Condenan a perpetua a cuatro petroleros por la muerte de un policía
La justicia de Santa Cruz los sentenció por el asesinato de Jorge Sayago en la pueblada de 2006 en Las Heras. Los organismos de DDHH denuncian falta de pruebas y que los torturaron para que declarasen.
En medio de la protesta de las organizaciones de Derechos Humanos y partidos políticos de izquierda, el Tribunal Oral de Caleta Olivia condenó a Ramón Cortés, Franco Padilla, José Rosales y Humberto González por la muerte de Jorge Sayago, el policía asesinado en medio de los disturbios del 6 de febrero del año 2006, frente a la Comisaría Nº 2 de Las Heras. A otros 6 trabajadores juzgados desde junio de este año les aplicaron un castigo de 5 años de reclusión.
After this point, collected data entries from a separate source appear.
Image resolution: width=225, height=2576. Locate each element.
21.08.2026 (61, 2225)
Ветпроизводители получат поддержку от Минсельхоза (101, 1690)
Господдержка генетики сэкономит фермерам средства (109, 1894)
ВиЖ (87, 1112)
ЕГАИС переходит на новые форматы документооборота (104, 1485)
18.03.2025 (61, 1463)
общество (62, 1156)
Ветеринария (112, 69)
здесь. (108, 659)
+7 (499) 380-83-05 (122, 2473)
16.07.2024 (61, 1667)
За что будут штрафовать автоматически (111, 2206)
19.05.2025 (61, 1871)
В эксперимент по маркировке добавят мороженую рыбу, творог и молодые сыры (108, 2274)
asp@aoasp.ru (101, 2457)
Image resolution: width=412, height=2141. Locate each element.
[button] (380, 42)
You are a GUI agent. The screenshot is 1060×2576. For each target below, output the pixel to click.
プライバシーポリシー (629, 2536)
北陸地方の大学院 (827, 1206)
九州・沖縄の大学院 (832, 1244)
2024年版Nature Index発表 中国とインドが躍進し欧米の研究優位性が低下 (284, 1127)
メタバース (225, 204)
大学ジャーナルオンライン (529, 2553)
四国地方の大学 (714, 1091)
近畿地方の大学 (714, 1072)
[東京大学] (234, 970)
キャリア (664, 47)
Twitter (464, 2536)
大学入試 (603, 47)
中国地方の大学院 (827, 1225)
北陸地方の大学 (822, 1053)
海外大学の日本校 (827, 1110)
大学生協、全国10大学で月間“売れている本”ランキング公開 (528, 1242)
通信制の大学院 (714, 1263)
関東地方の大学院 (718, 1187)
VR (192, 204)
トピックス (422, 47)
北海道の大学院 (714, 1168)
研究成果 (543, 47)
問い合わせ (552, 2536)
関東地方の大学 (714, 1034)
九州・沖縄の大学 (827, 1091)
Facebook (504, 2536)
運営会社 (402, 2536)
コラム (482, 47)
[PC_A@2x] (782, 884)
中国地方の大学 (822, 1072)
Desde el lugar –y a través de su cuenta de Twitter-, el diputado nacional por el Frente de Izquierda Néstor Pitrola, denunció: "La perpetua que no tuvieron ni los probados asesinos materiales de Mariano (Ferreyra),sin pruebas, les dieron a 4 por la muerte del policía Sayago". El dirigente del Partido Obrero había viajado a Santa Cruz con más de 200 militantes sociales y políticos que reclamaban la absolución de los detenidos "por haber sido torturados y obligados a declarar en su contra".
En 2006, la Jueza de Instrucción de la localidad santacruceña de Pico Truncado, Graciela Ruata de Leone, a cargo de la investigación, había ordenado la detención de decenas de petroleros y vecinos que denunciaron torturas en las indagatorias. El pueblo quedó sitiado por varios meses y los testigos denunciaron que la policía los obligaba a declarar bajo apremios y amenazas. Entre otras cosas, les colocaban bolsas de plástico en la cabeza.
La muerte del oficial Sayago se produjo en medio de la represión de las fuerzas de seguridad y los grupos especiales contra más de 3000 manifestantes –de los 10000 habitantes- que reclamaban la liberación del dirigente petrolero, Mario Navarro, detenido horas antes mientras concedía una entrevista radial. La pueblada de Las Heras fue violentamente reprimida, la gente respondió y Sayago recibió un golpe por la espalda. Sin embargo, durante el juicio no lograron probar la autoría de los juzgados y condenados, según la abogada defensora Claudia Ferrero.
"Lo único que se probó en el proceso son las torturas que sufrieron los testigos y sus familiares en la instrucción de 2006", añadió la letrada de la Asociación de Profesionales en Lucha (APEL). Incluso el fiscal Ariel Candia, que solicitara la prisión perpetua para seis de los acusados, lo confirmó sin tapujos: "A un par de cachetadas y una bolsita en la cabeza no se lo puede llamar tortura".
Según los petroleros, el asesino debió ser un inflitrado al que ni ellos ni la justicia logró identificar. Abogados defensores e incluso familiares del propio Sayago reconocieron que los acusados –y ahora condenados en primera instancia- eran "perejiles".
La protesta y posterior pueblada de Las Heras había comenzado unos meses antes de la muerte de Sayago, en medio de reclamos de los petroleros por mejoras en sus condiciones laborales, aumento salarial y la suba del mínimo no imponible del Impuesto a las Ganancias. Habían bloqueado las plantas de YPF (en ese entonces de Repsol) y Panamerican Energy entre otras.